First, is to collect all evidence and potentially damaging information or media. Second, she advises potential victims to seek a friend. According to her this doubles as both a support system and also a tool to help one “reclaim their voice.” Often it can be embarrassing to ask for questionable content back or even explaining the situation and to Chisolm, it would be wise to have an extra support system in place for oneself. Lastly, one should prioritize the removal of any damaging content as quickly as possible.

Chisolm’s own case was dismissed since it took place in Jamaica and could not be accurately tracked from one point of origin. The current format for cyber harassment laws is still largely based off of the Interstate Stalking Act signed by President Clinton in 1996, where offenders were mainly prosecuted based on location. However the problem lies in tracking the source of the crime. Without a federal statute many current state laws are regimented to state and county lines, as in the case with Chisolm sometimes the actual crime cannot be traced or linked back to one point of origin for persecution, since persons can access the internet seemingly everywhere.

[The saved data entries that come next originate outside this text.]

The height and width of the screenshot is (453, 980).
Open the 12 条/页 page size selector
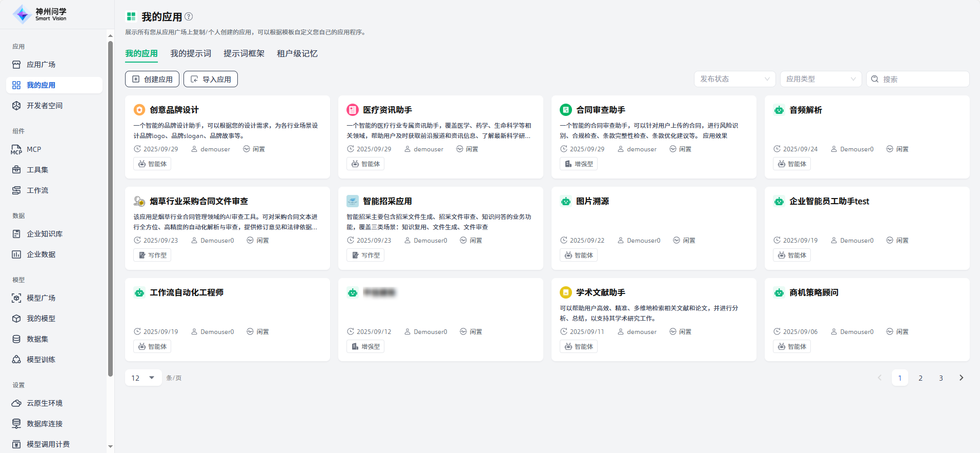pos(143,378)
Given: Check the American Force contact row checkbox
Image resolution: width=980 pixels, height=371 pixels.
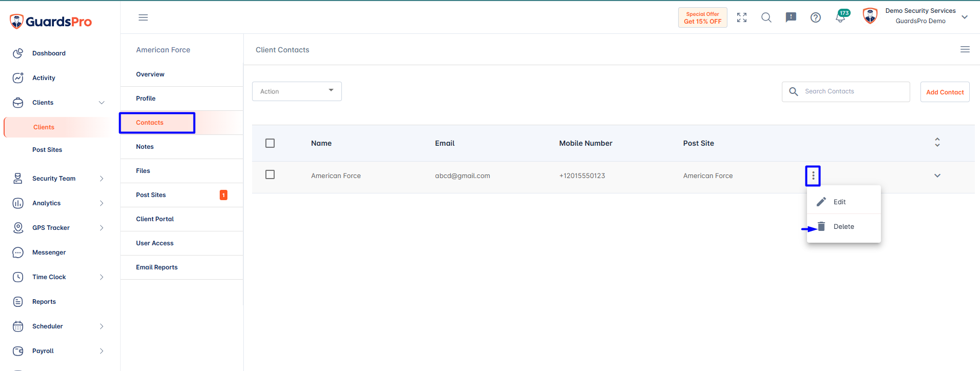Looking at the screenshot, I should 270,174.
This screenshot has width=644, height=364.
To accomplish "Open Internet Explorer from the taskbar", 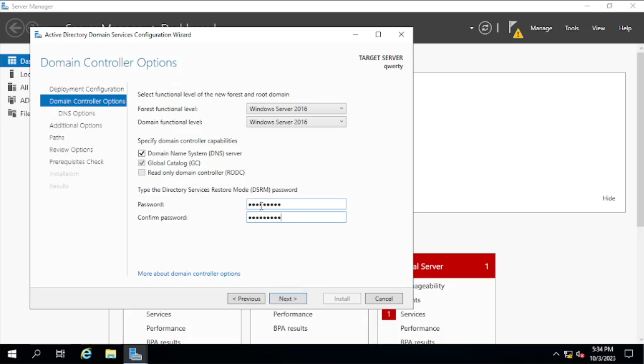I will click(86, 354).
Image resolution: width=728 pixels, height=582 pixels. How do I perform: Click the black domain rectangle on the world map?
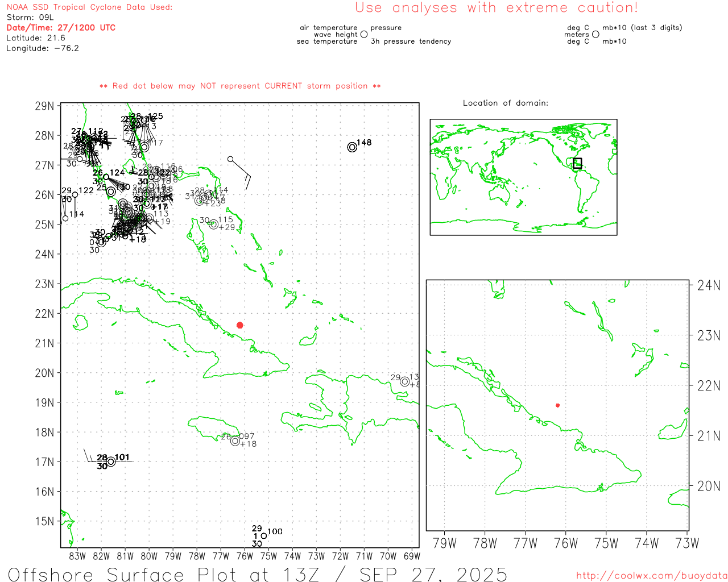coord(577,163)
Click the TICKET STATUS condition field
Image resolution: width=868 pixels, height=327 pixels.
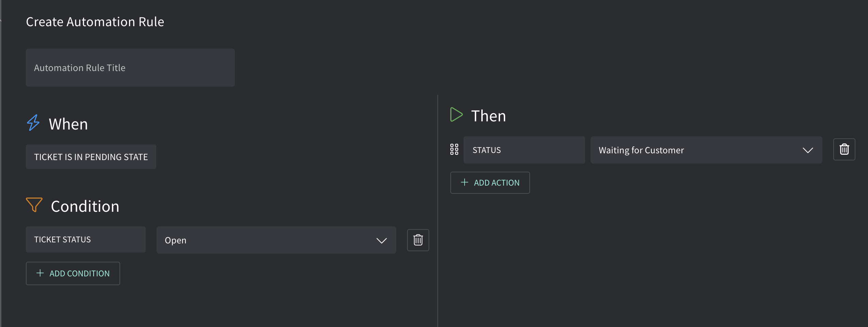tap(86, 240)
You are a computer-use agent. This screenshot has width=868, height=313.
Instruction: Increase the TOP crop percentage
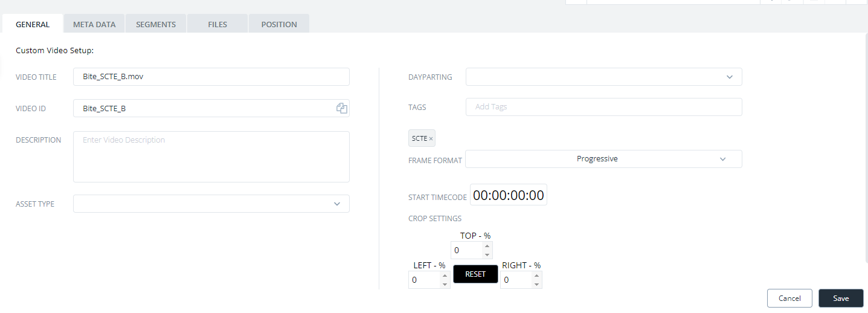point(487,246)
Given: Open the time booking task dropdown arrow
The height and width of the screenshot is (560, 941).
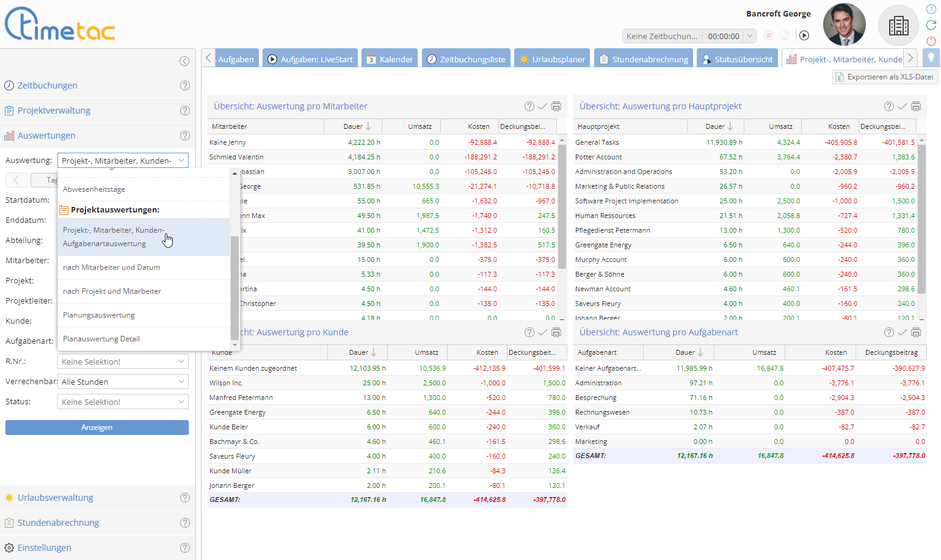Looking at the screenshot, I should (750, 36).
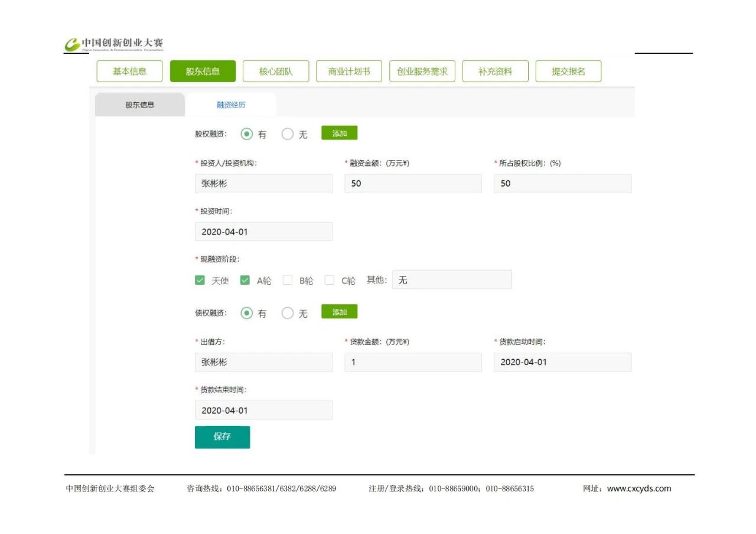This screenshot has height=534, width=756.
Task: Uncheck the 天使 funding stage checkbox
Action: click(200, 281)
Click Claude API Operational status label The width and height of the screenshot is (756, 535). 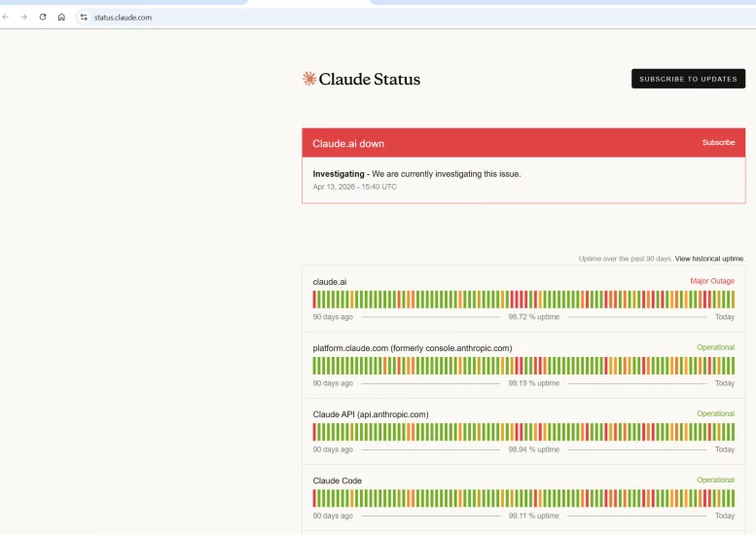pyautogui.click(x=715, y=413)
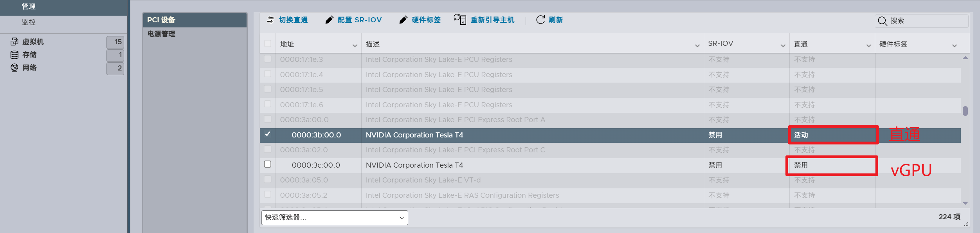Toggle the select-all header checkbox

[268, 43]
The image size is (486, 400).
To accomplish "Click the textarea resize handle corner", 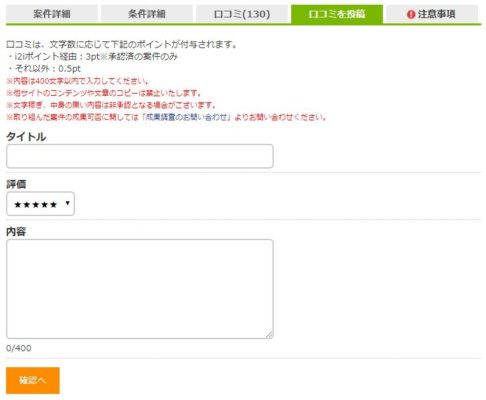I will tap(269, 335).
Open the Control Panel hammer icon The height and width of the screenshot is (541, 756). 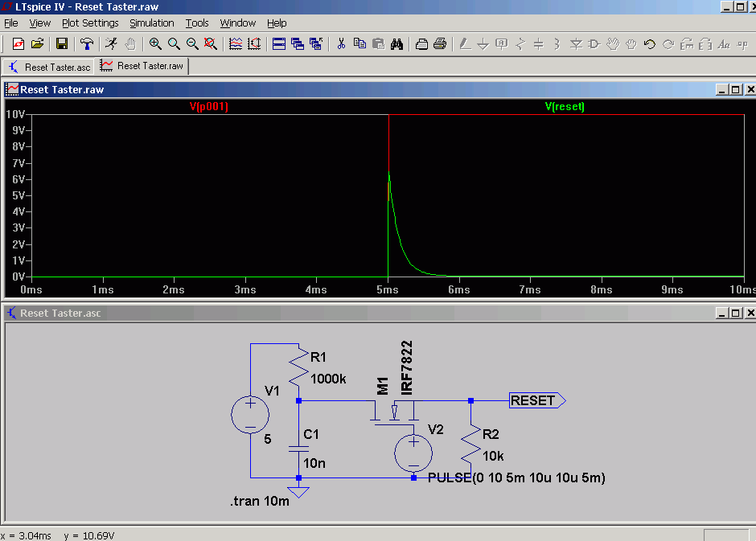coord(87,44)
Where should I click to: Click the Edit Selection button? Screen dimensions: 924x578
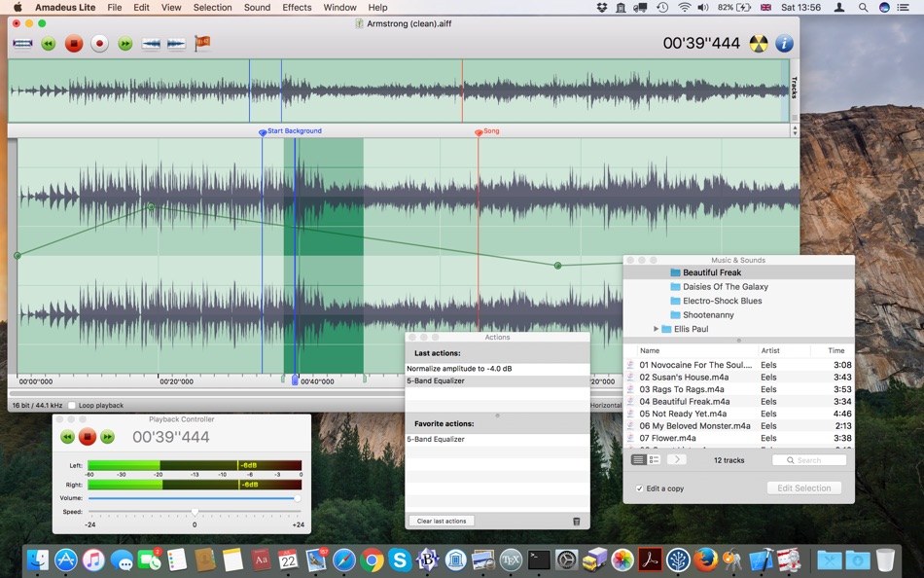[x=804, y=488]
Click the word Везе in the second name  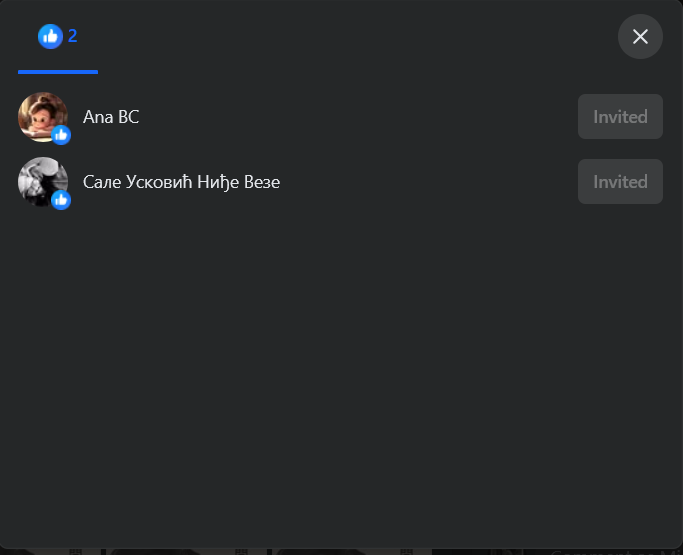(x=262, y=182)
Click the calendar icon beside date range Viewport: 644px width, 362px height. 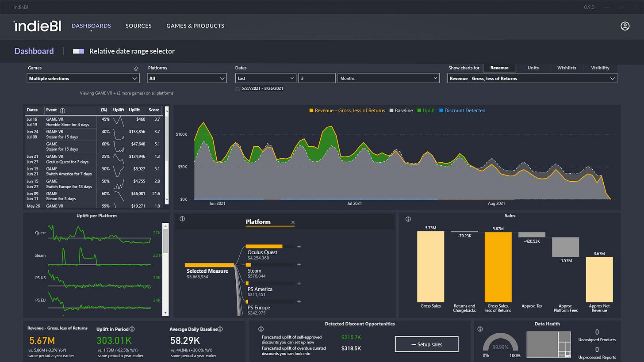click(238, 88)
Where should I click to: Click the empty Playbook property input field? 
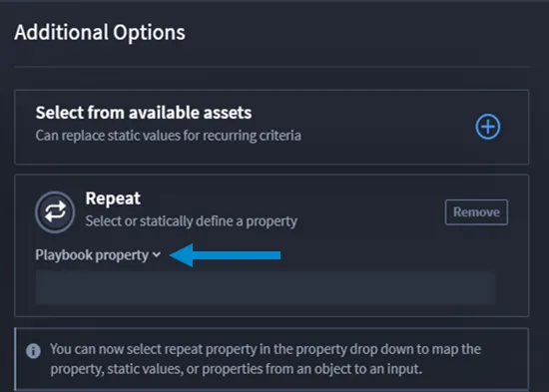(266, 287)
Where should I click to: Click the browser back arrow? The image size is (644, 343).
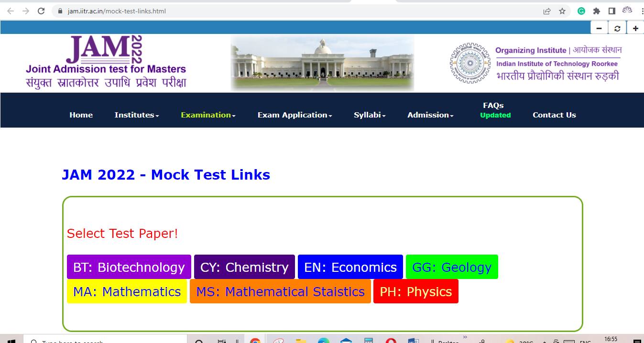10,11
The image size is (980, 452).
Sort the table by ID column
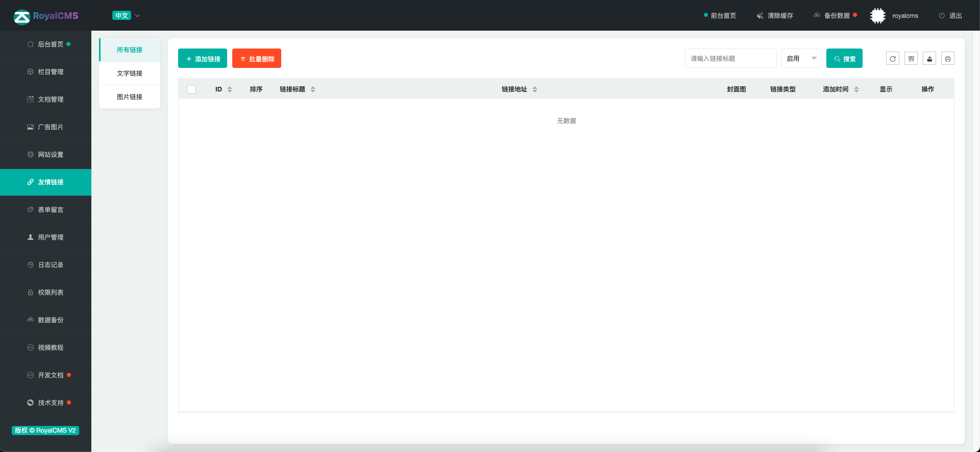click(230, 89)
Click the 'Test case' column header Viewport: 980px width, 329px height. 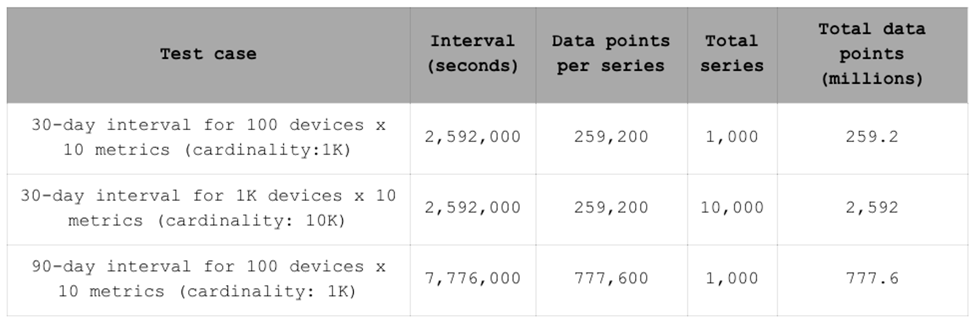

Cyber harassment is a new age crime and with a rising number of reported cases and victims. Chisolm and the 50 Shades of Silence team saw this as an opportunity to become a leading voice in the battle against cyber harassment.

“I need to use my story as a platform to fight this,” said Chisolm. “Even though I can’t get criminal or civil justice doesn’t mean I can’t get social justice.”

Tickets for Tuesday’s event are $20 and can be purchased through the Providence Connections website. The “Families First Networking Series” will be an ongoing event at the Brightwood facility.

For more information on the 50 Shades of Silence initiative and documentary visit 50shadesofsilence.com.

 

This article was last updated at 9:33 a.m. on November 27, 2017.